結婚したいシンドローム=特効薬は…あなた?【完】
結局私達って、ふたりで居ると喧嘩になっちゃうよね。
「せっかくあのフレンチレストランで飯食ってから空港に行こうと思ったのに、そんな時間なくった」
「えぇ~じゃあ、ご飯は?私、朝から何も食べてないんだけどー」
「俺だって同じだ!」
それが私達らしいのかもしれない。でも、そのせいで私達は2度も別れてしまった。
「あ、そういや、普段はめったに夢なんか見ないのに、懐かしい夢見たよ」
「どんな夢?」
「蛍の夢」
だから、考えてみたの。どうして私達は別れてしまったんだろうって。でね、その理由がやっと分かったよ。
「えっ?私の夢?」
「違う。お前じゃない。俺が子供の頃に戻ってひとりで蛍の光を眺めてた。……もしかしたら、あの光は俺の親父とお袋だったのかもしれないな。でも、光は3つあったんだ……」
それは、信じる事を忘れていたから。何があっても一輝を信じるって強い気持ちが私には足りなかった。

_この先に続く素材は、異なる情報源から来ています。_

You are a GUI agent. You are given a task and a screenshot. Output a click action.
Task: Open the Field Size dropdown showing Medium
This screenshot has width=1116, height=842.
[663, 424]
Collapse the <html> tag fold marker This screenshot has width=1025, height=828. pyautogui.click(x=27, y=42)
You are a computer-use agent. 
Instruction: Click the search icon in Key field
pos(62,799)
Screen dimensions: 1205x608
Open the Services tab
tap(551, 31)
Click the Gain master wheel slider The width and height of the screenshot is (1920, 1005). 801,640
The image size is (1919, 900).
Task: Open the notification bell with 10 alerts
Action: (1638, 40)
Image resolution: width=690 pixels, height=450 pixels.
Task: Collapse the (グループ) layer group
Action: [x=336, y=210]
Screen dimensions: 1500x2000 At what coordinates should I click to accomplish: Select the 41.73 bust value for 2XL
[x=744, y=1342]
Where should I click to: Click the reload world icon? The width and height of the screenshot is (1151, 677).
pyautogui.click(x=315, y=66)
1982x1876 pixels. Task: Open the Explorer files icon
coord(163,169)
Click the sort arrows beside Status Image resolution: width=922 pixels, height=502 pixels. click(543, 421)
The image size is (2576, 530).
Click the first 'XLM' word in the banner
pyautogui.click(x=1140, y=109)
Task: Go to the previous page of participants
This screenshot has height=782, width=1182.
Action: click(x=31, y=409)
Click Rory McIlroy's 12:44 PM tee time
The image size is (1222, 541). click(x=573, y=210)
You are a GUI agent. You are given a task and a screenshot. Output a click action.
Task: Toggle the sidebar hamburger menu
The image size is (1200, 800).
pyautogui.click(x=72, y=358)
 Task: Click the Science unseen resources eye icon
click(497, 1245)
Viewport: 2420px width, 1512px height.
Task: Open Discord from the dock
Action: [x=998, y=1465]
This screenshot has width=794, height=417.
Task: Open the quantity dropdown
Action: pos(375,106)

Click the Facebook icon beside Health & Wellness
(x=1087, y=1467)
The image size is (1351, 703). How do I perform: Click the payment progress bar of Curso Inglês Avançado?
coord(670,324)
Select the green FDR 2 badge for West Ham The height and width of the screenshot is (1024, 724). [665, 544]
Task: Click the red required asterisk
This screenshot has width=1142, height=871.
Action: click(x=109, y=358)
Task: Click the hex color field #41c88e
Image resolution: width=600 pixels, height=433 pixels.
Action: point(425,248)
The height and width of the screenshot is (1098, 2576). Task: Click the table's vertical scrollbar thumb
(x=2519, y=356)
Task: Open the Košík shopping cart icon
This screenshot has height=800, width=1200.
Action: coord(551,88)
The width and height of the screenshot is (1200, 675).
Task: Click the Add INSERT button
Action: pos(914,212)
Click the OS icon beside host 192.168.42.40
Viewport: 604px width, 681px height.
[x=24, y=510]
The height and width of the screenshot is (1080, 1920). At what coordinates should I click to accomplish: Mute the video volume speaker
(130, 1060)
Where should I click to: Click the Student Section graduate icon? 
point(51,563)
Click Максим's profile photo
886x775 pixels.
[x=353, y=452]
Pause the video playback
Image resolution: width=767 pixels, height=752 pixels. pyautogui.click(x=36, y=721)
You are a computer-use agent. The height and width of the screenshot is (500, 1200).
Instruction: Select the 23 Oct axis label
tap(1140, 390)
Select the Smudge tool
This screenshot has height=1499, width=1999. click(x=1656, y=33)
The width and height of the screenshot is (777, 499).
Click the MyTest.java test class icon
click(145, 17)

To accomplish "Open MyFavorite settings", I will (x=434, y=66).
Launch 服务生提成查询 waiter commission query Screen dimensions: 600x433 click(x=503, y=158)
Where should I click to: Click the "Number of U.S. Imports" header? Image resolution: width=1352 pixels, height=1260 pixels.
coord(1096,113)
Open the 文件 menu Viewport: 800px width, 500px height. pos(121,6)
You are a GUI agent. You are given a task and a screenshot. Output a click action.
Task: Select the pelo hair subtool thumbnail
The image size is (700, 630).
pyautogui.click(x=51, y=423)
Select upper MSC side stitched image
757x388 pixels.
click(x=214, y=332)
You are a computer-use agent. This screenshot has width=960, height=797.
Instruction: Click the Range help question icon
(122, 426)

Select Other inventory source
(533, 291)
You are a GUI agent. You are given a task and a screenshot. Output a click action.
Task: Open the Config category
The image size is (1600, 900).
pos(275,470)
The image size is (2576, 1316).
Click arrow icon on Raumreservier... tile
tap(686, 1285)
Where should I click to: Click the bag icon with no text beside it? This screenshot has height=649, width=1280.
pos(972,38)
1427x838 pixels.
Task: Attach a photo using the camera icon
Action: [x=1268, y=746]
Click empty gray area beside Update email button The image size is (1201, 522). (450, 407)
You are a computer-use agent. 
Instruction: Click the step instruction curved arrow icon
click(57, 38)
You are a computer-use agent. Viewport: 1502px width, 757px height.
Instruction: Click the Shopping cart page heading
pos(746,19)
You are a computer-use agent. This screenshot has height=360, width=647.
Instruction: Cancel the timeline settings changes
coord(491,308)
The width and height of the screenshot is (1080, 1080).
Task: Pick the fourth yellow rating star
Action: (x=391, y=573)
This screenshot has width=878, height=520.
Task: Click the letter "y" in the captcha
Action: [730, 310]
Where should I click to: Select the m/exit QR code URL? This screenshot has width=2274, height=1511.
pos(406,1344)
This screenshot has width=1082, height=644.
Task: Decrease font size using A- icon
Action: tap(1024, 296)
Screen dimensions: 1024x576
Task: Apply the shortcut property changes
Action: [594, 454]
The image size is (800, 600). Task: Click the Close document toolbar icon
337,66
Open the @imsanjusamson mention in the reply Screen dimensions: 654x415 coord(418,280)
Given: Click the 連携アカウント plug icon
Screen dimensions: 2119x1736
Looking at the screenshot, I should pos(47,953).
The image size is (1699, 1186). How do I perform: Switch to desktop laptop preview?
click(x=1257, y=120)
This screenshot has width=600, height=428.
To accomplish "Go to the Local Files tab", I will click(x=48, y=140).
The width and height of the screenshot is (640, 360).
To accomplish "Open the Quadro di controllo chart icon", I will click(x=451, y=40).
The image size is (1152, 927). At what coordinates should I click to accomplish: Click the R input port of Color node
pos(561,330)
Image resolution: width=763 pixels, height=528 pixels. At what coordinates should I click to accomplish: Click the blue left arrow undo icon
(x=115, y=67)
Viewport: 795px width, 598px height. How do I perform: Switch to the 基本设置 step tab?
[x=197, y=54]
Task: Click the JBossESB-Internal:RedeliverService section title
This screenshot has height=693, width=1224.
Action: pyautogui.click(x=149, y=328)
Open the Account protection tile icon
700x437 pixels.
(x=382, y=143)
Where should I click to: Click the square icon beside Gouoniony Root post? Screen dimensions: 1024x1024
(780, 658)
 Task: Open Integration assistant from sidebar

「同じ様な夢私も見た。じゃあ、もうひとつは、私の母さんかも?」
これからは、どんな事があっても一輝を信じる。
「あぁ、俺たちの結婚を祝福してくれてたのかもしれないな」
そう言って微笑んだ一輝が右手を差し出し、私はその手を強く握り締めた。
「走るぞ!」
「うん」
もう絶対にこの手を離さない。だって彼は、この世で一番大切な愛する旦那様なんだから……
一輝が用意してくれた極上のサプライズ。それは、結婚したいシンドロームを完治させてくれた最高の特効薬だった。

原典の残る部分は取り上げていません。